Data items
+ + +

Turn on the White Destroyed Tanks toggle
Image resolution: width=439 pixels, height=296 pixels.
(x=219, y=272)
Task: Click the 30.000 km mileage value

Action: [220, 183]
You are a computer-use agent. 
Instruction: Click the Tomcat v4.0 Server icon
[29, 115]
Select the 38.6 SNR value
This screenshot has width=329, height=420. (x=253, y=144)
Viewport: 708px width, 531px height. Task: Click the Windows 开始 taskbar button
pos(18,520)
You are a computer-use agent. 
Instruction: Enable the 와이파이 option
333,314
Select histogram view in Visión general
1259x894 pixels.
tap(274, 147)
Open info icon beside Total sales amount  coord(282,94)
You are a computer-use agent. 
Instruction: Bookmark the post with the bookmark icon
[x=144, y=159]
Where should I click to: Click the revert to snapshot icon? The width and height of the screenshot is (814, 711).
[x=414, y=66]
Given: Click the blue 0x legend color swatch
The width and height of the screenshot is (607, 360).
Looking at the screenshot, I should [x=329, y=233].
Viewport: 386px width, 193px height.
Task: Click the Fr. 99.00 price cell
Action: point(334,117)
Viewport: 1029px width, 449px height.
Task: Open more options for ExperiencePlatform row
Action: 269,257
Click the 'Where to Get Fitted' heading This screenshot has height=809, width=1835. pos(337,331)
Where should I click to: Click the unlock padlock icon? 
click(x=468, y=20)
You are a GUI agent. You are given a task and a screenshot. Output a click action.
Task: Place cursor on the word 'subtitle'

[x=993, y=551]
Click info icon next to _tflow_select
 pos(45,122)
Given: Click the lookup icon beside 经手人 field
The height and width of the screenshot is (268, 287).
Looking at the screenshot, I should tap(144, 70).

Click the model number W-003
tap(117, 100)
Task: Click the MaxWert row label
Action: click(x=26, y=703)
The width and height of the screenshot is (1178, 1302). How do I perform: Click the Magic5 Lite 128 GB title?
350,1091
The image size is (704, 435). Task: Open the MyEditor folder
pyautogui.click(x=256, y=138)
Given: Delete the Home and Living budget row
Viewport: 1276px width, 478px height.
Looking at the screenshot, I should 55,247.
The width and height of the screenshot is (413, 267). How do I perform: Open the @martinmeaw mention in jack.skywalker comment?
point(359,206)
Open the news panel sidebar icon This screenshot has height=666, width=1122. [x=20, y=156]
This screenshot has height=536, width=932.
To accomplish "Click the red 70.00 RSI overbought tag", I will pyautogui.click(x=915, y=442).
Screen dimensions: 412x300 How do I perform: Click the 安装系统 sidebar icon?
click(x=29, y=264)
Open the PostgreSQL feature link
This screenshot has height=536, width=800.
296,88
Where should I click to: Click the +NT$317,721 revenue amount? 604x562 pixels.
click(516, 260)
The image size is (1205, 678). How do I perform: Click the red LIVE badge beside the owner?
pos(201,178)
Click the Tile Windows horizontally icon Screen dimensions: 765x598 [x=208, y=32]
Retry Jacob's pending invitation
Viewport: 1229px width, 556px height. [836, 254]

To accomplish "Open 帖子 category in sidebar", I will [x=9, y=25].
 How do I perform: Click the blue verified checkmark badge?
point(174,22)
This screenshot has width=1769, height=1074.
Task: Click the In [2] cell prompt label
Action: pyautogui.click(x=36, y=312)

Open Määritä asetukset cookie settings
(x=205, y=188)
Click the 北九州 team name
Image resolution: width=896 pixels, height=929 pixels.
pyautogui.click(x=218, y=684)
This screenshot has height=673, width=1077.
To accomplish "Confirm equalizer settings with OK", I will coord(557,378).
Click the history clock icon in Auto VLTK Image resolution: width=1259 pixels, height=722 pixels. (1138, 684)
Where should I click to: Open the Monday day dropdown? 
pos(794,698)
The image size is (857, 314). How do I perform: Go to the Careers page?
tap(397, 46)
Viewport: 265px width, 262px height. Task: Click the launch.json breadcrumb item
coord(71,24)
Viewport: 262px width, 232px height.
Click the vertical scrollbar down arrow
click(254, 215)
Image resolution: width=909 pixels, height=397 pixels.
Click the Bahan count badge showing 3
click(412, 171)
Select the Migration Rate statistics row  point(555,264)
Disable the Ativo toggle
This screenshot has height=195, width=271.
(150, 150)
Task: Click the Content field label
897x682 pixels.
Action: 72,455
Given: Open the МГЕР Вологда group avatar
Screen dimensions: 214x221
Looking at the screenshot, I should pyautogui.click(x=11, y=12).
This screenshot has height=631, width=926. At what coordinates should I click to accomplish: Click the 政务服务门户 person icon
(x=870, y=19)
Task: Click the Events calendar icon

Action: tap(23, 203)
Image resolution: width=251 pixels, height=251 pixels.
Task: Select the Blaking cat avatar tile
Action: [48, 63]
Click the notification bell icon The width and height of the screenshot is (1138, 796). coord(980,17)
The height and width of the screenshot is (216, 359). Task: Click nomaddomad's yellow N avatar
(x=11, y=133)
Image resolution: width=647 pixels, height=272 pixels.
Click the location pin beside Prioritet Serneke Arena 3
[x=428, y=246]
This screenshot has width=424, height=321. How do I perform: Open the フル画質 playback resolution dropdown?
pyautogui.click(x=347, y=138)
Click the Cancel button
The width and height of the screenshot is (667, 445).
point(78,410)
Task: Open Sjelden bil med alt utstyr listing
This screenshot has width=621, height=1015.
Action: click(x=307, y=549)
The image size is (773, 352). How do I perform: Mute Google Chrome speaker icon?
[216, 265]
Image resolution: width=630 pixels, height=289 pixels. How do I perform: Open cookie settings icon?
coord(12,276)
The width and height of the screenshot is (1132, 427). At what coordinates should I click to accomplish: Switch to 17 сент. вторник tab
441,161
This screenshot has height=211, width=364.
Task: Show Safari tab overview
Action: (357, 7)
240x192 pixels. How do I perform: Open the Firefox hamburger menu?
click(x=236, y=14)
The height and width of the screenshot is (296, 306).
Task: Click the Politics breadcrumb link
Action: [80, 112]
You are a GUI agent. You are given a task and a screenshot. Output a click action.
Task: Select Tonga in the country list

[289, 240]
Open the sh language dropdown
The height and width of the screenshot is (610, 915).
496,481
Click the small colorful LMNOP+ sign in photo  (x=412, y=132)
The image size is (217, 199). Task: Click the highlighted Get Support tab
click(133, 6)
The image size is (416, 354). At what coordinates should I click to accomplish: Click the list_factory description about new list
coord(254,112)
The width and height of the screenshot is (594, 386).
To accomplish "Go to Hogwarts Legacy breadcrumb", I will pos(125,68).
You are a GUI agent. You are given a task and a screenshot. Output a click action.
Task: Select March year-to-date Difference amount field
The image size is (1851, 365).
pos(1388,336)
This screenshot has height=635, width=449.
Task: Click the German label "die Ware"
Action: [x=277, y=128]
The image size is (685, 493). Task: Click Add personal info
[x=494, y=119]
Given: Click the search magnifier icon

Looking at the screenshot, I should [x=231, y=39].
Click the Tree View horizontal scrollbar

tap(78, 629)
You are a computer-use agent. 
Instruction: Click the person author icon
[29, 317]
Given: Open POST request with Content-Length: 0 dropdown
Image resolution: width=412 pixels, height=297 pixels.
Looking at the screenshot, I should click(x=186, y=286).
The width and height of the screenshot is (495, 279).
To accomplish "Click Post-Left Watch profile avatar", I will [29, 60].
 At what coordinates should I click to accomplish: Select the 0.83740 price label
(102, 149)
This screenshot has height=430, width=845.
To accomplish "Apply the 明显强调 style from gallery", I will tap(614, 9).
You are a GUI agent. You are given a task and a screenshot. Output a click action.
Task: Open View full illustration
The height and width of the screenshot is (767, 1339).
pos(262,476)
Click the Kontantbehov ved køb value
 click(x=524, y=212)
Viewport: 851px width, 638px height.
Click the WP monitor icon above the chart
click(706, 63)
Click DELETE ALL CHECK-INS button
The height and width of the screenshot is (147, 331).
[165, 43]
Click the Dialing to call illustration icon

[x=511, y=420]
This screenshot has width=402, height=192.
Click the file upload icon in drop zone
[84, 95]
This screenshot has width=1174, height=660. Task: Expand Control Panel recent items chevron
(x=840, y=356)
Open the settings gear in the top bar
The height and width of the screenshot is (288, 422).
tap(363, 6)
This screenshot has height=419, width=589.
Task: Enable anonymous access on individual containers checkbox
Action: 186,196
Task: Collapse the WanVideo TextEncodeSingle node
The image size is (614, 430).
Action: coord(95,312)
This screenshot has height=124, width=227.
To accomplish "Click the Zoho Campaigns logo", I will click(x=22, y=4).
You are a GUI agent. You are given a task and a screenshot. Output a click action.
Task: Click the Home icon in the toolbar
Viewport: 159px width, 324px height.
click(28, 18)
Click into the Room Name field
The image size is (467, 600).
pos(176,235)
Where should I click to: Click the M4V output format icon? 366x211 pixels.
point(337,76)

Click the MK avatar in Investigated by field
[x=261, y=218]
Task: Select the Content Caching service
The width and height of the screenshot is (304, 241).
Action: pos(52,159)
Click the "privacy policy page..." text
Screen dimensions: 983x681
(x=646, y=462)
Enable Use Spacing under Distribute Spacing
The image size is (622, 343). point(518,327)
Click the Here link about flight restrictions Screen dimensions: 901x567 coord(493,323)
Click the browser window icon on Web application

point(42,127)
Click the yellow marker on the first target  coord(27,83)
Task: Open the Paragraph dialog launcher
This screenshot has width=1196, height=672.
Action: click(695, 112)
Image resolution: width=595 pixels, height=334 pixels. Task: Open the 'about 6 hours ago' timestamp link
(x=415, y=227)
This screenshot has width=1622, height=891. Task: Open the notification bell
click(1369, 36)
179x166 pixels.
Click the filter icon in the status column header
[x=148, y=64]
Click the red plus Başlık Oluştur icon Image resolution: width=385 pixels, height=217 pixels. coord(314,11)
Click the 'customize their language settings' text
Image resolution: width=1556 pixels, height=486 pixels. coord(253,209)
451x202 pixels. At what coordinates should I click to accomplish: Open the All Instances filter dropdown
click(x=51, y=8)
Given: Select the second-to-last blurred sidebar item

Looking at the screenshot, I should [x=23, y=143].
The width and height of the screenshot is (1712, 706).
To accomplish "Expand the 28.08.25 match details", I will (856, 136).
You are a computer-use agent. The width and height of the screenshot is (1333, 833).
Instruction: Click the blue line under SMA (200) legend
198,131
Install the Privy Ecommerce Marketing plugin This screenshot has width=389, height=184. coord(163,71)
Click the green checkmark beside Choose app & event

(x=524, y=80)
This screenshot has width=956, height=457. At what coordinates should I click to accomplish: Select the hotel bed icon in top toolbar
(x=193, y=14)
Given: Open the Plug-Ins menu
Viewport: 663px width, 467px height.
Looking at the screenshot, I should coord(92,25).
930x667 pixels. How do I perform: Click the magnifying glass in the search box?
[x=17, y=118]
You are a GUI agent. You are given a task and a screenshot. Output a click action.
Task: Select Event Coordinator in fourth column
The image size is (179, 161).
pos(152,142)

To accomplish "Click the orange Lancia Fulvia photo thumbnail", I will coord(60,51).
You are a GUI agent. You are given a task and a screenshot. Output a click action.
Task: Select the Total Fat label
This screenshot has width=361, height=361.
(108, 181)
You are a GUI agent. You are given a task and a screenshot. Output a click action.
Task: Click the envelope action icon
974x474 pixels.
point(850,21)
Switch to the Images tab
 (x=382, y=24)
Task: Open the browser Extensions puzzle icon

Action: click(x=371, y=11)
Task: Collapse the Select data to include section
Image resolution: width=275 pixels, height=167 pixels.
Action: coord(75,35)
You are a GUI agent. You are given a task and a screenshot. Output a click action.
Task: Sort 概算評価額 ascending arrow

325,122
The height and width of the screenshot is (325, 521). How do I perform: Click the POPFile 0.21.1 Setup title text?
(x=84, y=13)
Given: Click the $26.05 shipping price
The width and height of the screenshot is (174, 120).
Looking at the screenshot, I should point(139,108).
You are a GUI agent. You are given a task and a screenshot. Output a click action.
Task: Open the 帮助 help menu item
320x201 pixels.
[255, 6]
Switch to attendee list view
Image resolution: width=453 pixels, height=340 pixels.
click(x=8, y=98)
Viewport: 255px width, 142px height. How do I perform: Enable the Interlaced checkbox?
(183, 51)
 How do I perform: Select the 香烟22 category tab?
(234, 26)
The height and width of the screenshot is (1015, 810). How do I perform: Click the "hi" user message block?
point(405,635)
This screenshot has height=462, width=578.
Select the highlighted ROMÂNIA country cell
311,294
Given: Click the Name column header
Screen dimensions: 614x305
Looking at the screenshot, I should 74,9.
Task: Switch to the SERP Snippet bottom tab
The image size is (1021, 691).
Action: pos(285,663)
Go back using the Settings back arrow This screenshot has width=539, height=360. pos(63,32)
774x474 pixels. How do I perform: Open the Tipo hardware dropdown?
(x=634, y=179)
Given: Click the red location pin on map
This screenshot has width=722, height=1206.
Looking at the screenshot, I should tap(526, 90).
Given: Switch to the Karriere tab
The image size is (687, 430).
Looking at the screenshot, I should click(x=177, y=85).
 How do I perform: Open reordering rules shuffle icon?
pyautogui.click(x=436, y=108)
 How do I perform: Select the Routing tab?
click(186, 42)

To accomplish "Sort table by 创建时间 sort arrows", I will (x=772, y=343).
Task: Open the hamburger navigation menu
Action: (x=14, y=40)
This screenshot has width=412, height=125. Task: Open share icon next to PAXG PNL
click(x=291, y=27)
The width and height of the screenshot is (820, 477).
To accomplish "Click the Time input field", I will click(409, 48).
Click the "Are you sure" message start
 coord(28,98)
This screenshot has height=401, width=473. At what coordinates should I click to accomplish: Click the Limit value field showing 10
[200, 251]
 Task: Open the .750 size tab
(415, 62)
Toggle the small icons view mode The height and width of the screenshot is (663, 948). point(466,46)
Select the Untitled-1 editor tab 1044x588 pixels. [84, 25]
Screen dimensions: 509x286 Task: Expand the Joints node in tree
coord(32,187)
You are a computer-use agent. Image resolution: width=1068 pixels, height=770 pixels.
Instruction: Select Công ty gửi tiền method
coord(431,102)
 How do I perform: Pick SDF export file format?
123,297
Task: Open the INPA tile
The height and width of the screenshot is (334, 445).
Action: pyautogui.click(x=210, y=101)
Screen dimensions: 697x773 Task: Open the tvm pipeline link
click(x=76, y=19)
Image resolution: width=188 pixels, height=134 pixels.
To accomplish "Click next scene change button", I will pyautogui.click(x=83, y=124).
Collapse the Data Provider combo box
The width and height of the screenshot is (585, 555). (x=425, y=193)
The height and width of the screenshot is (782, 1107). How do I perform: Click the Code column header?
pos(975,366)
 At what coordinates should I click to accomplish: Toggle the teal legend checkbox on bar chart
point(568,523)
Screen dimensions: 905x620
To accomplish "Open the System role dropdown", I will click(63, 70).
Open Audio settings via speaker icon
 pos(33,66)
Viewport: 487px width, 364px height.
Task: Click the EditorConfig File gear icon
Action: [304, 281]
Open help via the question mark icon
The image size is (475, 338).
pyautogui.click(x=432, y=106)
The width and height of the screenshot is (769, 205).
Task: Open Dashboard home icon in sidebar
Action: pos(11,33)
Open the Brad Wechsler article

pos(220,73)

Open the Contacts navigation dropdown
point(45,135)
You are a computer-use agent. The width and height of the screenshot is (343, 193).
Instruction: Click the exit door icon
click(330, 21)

+ + +

What you will do
Using the records above, find the number of lines that contain the string "photo", and give that number without further comment.

Solution
2